Что делать с ними? Кто возьмет на себя нечеловеческую обязанность зарыть в землю
этих?
Страшная задача - с первого взгляда кажется, что между созданными по образу и
подобию Божию не найдется ни одного, кто имел бы достаточно жестокости и дерзновения
взять ее на себя. Но это только так кажется с первого взгляда. Если находятся
на земле люди, соглашающиеся ради спасения своей жизни губить своих ближних -
ведь палачами большей частью были приговоренные к смертной казни или вечному заключению
- то отчего же предположить, что в этом предел человеческой жестокости и бесчувственности?
Каждый раз, когда пред человеком становится дилемма - погибни или осуди на гибель
других, все глубочайшие и таинственнейшие инстинкты его вооружаются на защиту
своего одинокого "я" против надвигающейся опасности. Роль палача считается позорнейшей
только по недоразумению. История духовной жизни народов, история "культуры" говорит
нам о таких проявлениях жестокости, сравнительно с которыми готовность казнить
на эшафоте десяток или несколько десятков своих ближних начинает казаться пустяками.

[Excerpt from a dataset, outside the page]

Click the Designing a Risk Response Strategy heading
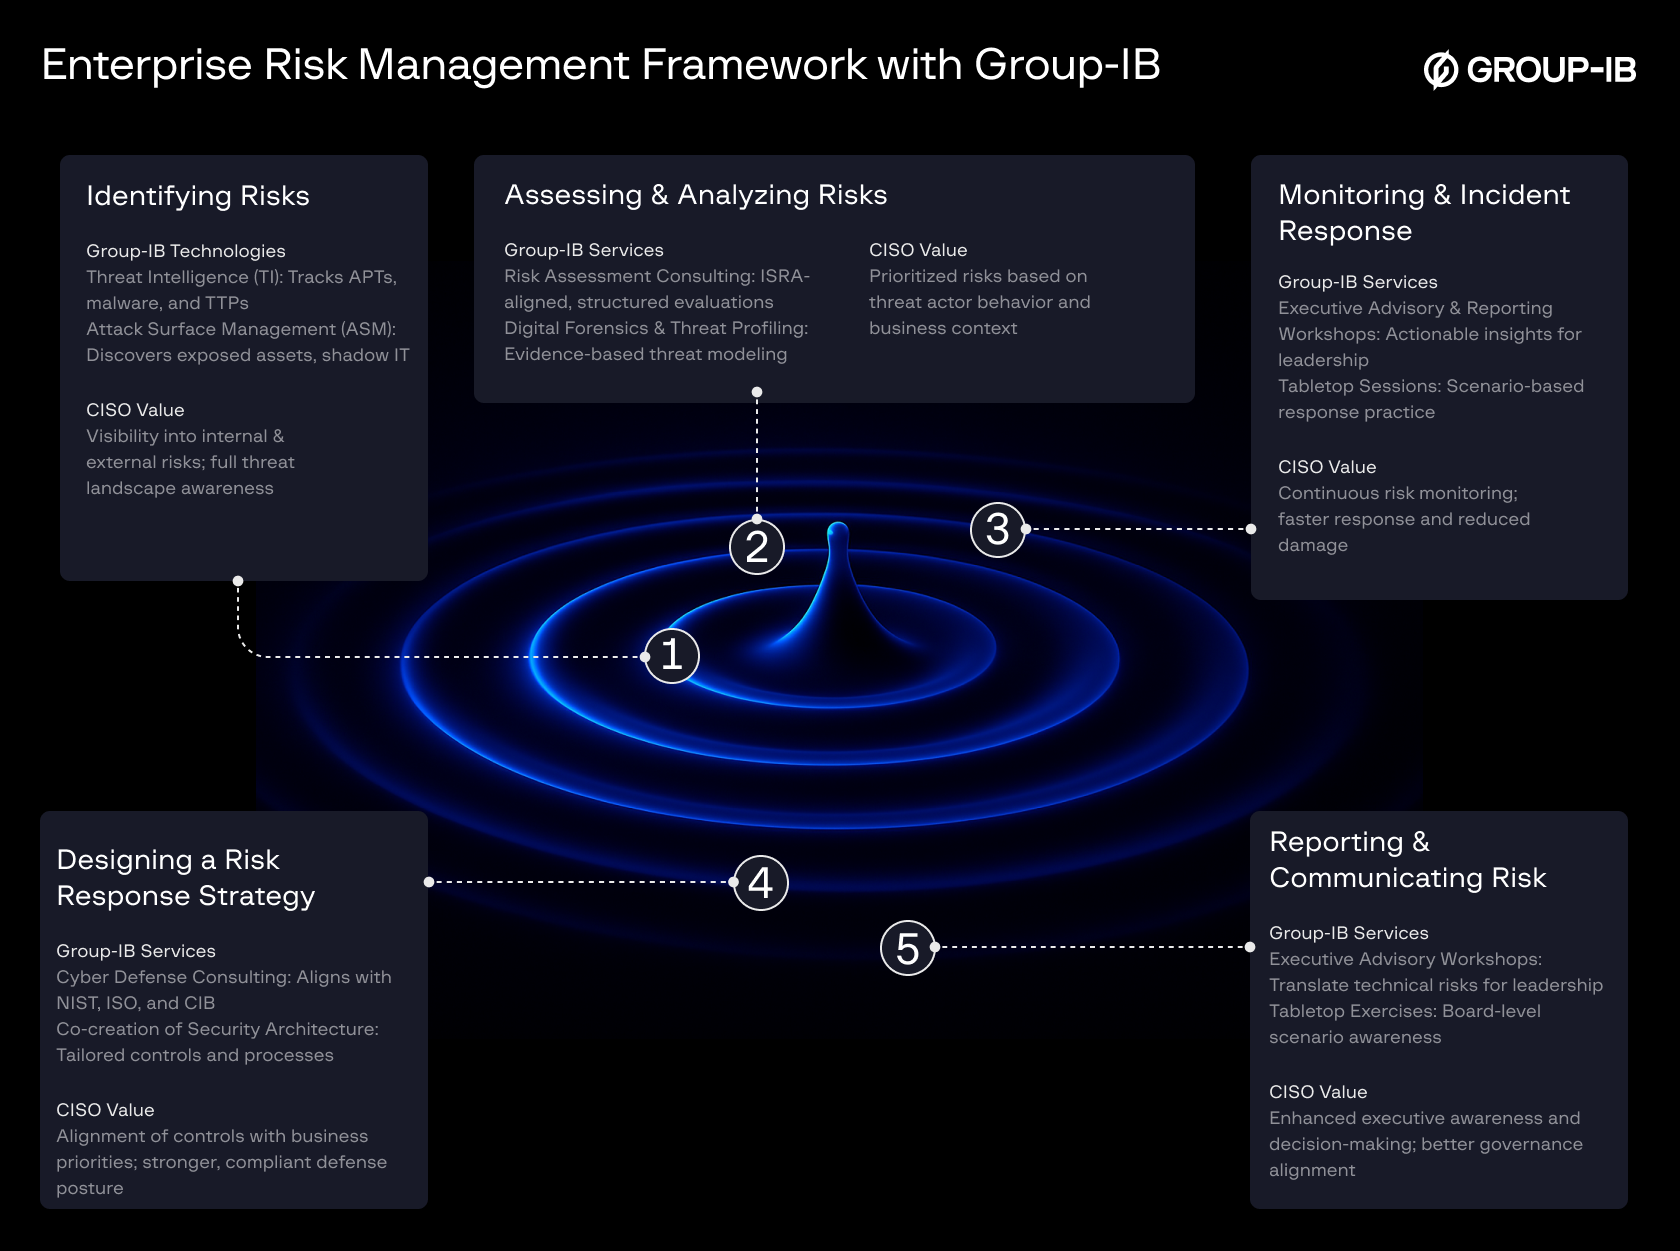 pyautogui.click(x=186, y=878)
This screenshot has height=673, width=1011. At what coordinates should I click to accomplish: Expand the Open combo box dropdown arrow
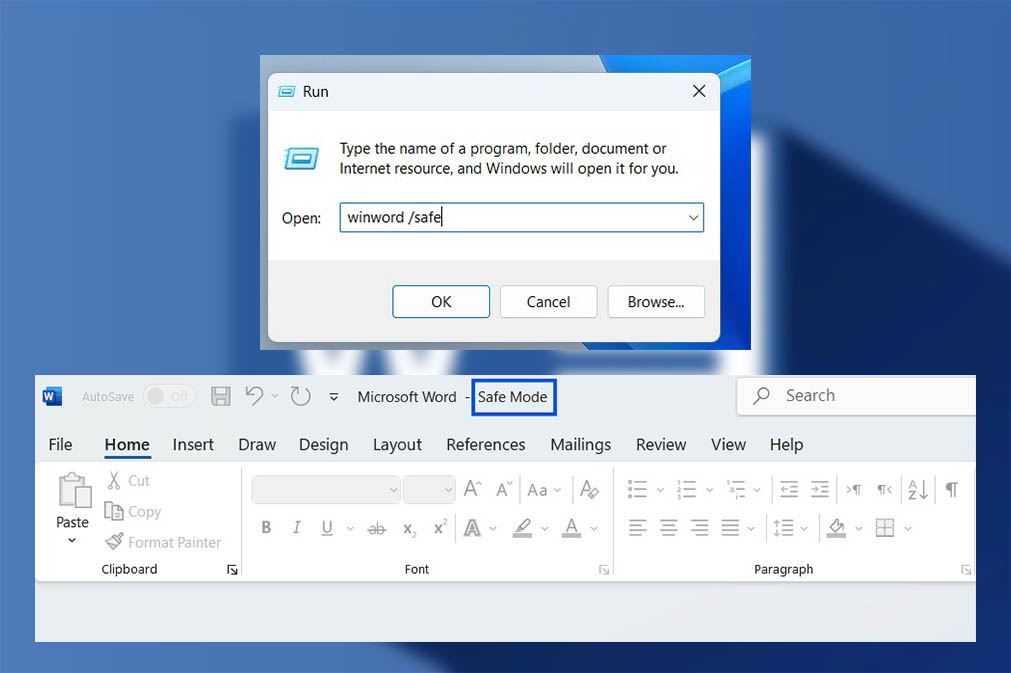[x=692, y=217]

Я имею в виду отнюдь не бичей народов - Тамерланов, Аттил, Наполеонов, и даже
не католическую инквизицию. До этих героев меча и костров нам нет дела - что общего
у них с философией? Нет, здесь речь идет о героях духа, о проповедниках добра,
истины и всего прекрасного и высокого, о провозвестниках идеалов, людях, до сих
пор считавшихся исключительно призванными к борьбе со всеми злобными, "дурными"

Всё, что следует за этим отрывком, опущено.